Two days after the Supreme Court ruled that the Constitution requires states to license and recognize the marriages of same-sex couples, Texas Attorney General Ken Paxton issued a confusing memo suggesting that in some circumstances, county clerks or their employees with religious objections to marriage equality could withhold marriage licenses from same-sex couples.

We now have more insight into what may have motivated him to react so quickly: pressure from religious conservatives to resist the Supreme Court’s marriage decision. From the Dallas Morning News:

Houston physician and GOP activist Steve Hotze and Midland energy executive Tim Dunn urged the state’s top lawyer to resist the court’s landmark declaration that gay marriage is a 50-state constitutional right — or at least provide legal defense for other resisters.

“Greetings in the name of Christ our King!” Hotze wrote Paxton about two hours after the court ruled on June 26.

“Do what the Louisiana AG has done,” Hotze said in an email, urging Paxton to emulate that state’s Republican attorney general who said Louisiana didn’t have to comply because there was no specific line in the court ruling saying so.
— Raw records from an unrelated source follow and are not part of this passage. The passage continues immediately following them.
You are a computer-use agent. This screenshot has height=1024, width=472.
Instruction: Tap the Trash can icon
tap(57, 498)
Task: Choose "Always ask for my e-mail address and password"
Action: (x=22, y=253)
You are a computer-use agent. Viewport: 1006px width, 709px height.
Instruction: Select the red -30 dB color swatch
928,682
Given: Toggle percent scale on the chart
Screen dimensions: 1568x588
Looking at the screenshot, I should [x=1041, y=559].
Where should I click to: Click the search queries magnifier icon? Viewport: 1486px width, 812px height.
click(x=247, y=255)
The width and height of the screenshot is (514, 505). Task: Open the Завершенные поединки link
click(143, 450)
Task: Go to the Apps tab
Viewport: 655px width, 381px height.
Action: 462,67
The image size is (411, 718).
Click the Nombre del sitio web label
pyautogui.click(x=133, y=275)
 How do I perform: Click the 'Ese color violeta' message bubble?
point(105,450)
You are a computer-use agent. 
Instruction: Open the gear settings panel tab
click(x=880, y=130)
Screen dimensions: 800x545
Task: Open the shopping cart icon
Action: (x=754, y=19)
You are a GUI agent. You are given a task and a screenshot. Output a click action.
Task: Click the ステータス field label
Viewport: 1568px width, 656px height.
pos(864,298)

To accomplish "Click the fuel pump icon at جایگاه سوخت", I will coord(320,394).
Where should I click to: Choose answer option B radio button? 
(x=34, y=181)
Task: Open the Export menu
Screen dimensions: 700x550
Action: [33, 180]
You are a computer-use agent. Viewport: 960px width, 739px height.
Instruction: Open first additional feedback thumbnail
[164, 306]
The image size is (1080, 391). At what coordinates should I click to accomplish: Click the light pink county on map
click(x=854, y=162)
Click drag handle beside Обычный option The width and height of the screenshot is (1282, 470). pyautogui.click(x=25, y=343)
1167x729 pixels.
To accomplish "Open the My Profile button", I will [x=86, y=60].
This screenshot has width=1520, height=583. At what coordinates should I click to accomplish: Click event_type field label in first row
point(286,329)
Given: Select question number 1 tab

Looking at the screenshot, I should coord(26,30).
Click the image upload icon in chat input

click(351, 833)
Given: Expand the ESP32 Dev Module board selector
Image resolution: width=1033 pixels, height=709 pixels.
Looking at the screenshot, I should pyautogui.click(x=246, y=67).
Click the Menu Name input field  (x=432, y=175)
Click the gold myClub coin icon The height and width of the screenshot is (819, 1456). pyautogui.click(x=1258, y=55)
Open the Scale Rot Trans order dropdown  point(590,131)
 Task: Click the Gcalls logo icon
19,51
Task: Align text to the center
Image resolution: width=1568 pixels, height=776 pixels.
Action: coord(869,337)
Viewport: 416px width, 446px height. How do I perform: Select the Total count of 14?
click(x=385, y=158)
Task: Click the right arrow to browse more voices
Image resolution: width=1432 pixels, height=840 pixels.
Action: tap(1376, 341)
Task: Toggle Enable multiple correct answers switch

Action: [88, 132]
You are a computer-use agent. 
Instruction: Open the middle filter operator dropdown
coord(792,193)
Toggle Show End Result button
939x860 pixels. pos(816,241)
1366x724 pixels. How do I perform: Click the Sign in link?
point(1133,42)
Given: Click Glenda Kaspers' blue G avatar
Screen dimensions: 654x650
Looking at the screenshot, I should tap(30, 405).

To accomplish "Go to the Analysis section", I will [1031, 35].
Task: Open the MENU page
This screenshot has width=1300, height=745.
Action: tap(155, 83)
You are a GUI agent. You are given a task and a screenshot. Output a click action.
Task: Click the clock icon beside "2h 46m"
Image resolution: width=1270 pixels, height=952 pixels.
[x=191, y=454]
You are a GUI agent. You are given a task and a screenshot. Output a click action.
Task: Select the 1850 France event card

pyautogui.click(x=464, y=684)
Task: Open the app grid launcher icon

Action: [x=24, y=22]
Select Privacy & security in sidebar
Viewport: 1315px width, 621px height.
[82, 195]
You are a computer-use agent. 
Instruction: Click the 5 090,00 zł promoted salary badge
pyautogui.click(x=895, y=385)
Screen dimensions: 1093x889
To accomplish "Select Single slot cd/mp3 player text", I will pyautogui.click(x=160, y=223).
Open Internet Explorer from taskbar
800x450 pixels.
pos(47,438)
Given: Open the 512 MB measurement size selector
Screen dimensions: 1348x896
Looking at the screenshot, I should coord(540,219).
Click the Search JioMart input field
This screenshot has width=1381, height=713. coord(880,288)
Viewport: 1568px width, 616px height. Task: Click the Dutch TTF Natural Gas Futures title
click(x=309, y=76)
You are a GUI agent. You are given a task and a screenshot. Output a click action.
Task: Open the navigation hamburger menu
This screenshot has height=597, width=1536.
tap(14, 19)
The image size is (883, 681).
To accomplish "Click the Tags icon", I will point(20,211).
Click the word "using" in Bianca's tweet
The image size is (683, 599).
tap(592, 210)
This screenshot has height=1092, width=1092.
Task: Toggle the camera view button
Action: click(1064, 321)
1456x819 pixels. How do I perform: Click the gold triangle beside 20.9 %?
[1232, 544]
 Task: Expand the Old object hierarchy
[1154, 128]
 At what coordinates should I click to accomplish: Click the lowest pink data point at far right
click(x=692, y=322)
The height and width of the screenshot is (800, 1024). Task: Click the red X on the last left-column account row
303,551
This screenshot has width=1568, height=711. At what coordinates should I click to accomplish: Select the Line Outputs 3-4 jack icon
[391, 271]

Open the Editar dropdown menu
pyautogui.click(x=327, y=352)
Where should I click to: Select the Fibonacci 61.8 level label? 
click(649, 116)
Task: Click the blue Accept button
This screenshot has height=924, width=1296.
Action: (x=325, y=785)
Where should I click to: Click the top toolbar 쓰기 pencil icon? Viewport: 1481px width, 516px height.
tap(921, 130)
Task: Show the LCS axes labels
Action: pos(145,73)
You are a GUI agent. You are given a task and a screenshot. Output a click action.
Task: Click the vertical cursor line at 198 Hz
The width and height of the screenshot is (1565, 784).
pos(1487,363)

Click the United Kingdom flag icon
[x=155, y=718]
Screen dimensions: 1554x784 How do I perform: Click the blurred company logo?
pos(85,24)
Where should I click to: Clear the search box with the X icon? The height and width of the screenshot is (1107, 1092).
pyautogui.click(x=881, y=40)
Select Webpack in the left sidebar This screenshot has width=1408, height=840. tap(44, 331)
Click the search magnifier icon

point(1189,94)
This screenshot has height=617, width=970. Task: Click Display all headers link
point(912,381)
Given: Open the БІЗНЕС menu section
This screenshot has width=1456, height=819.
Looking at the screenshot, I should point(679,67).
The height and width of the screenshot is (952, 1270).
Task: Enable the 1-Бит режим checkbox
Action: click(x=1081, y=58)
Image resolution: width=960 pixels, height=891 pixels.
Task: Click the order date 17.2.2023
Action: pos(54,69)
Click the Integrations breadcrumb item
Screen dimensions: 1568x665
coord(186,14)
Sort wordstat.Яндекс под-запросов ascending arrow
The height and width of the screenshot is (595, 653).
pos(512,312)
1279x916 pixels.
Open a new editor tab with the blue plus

Oh, and they also used “queer” as a verb:

The illegitimate SCOTUS ruling does not name Texas, so fight those lousy bastards,” said Hotze, president of Conservative Republicans of Texas, a group influential in Harris County GOP primaries. “They hate God and want to let the Sodomites queer our country.”

Paxton did not go as far as these correspondents proposed. But his advisory memo did incorrectly suggest that county clerks or their employees could use religion as a reason turn away same-sex couples seeking marriage licenses, and introduced confusion at a time when his office should have been helping government officials comply with the Supreme Court’s decision.

His misguided memo also kept our lawyers busy: in response, Americans United’s legal department wrote to every county clerk in Texas, reminding them that they had no free exercise right to turn away same-sex couples or otherwise treat them differently than any other couple seeking to get married. We’re continuing to monitor the situation, and if you or someone you know is discriminated against by a county clerk’s office, we may be able to help.